### PROBLEM DETAILS
Please state in a single number how many lines of the entries below include the word "energy".

### RECORDS FOR THE EXERCISE
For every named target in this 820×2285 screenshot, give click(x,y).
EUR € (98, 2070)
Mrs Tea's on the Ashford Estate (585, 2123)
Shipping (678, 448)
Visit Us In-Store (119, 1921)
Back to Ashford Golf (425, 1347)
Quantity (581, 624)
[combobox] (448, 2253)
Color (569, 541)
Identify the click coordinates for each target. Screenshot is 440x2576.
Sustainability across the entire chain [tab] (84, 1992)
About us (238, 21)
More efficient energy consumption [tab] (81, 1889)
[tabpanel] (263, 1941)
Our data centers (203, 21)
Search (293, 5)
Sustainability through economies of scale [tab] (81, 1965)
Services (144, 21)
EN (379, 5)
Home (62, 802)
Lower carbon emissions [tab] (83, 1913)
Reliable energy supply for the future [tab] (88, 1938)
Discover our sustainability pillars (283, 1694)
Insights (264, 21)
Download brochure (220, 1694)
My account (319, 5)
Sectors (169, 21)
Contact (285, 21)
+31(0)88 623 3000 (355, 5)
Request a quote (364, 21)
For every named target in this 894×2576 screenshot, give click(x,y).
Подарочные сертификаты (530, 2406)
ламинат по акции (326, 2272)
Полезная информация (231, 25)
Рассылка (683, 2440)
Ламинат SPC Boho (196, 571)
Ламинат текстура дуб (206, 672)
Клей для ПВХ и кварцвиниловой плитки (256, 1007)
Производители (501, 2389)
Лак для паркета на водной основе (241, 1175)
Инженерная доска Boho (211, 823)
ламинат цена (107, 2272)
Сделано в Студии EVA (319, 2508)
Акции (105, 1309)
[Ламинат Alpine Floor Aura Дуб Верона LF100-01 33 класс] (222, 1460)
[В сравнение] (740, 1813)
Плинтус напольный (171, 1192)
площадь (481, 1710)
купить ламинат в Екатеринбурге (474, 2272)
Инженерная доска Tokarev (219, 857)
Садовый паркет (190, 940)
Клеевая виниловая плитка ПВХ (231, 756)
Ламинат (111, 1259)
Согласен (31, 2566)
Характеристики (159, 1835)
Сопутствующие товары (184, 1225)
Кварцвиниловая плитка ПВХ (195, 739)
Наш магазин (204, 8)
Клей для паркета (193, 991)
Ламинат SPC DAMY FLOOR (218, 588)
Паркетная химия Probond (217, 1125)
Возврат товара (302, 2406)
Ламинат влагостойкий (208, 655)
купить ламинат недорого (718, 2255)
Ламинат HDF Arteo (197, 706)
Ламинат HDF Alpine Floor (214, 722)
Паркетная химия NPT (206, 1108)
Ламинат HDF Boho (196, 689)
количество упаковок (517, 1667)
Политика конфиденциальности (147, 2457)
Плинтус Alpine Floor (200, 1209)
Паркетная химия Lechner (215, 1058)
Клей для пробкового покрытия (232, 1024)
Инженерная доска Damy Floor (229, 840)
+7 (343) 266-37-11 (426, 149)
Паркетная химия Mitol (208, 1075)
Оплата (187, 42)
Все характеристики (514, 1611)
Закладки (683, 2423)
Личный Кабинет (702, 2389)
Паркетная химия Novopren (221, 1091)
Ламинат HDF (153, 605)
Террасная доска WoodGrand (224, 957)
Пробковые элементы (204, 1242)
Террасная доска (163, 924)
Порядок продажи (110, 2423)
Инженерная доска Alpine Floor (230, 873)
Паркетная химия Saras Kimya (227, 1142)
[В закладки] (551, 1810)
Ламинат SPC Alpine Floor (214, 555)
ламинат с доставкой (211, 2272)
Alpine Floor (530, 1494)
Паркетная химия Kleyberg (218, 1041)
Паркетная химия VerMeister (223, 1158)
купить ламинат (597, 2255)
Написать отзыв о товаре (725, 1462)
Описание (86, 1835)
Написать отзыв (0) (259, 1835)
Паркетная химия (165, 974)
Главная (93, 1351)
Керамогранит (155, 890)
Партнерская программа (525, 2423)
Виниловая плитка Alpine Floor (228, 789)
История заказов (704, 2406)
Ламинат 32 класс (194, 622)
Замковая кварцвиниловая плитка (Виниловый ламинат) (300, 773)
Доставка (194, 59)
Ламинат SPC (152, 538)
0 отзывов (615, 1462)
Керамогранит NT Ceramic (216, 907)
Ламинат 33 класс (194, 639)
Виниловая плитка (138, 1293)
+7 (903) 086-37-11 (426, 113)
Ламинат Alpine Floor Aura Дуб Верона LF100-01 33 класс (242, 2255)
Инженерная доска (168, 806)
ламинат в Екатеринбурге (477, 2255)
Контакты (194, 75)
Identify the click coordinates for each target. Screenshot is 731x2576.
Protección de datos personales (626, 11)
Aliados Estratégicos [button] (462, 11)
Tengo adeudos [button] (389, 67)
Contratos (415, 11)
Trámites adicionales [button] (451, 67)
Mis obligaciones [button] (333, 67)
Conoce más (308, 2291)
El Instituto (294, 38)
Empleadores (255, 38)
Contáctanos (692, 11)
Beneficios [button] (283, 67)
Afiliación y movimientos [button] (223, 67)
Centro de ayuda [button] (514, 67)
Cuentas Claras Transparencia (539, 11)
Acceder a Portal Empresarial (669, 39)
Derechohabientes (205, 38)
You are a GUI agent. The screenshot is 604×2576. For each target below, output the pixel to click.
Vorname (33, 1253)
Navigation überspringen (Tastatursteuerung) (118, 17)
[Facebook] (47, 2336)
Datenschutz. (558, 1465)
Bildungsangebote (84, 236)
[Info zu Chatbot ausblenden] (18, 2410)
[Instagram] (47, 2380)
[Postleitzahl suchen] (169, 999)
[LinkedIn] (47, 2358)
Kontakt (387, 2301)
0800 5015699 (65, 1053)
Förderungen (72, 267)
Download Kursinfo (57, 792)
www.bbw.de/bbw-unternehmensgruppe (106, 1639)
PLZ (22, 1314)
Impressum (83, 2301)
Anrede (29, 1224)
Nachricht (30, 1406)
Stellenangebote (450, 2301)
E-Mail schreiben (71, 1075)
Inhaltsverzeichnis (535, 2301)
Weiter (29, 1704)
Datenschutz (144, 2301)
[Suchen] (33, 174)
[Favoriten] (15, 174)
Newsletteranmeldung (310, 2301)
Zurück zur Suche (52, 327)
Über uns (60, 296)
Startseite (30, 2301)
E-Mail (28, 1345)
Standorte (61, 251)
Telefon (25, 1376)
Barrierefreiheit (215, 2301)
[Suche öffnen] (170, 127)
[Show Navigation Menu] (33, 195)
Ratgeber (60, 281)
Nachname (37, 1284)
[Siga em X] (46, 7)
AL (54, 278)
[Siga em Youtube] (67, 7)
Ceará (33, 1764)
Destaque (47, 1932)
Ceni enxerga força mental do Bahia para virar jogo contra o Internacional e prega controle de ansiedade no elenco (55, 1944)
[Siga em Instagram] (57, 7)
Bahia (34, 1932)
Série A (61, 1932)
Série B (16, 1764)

### SOLUTION FOR THIS TASK
2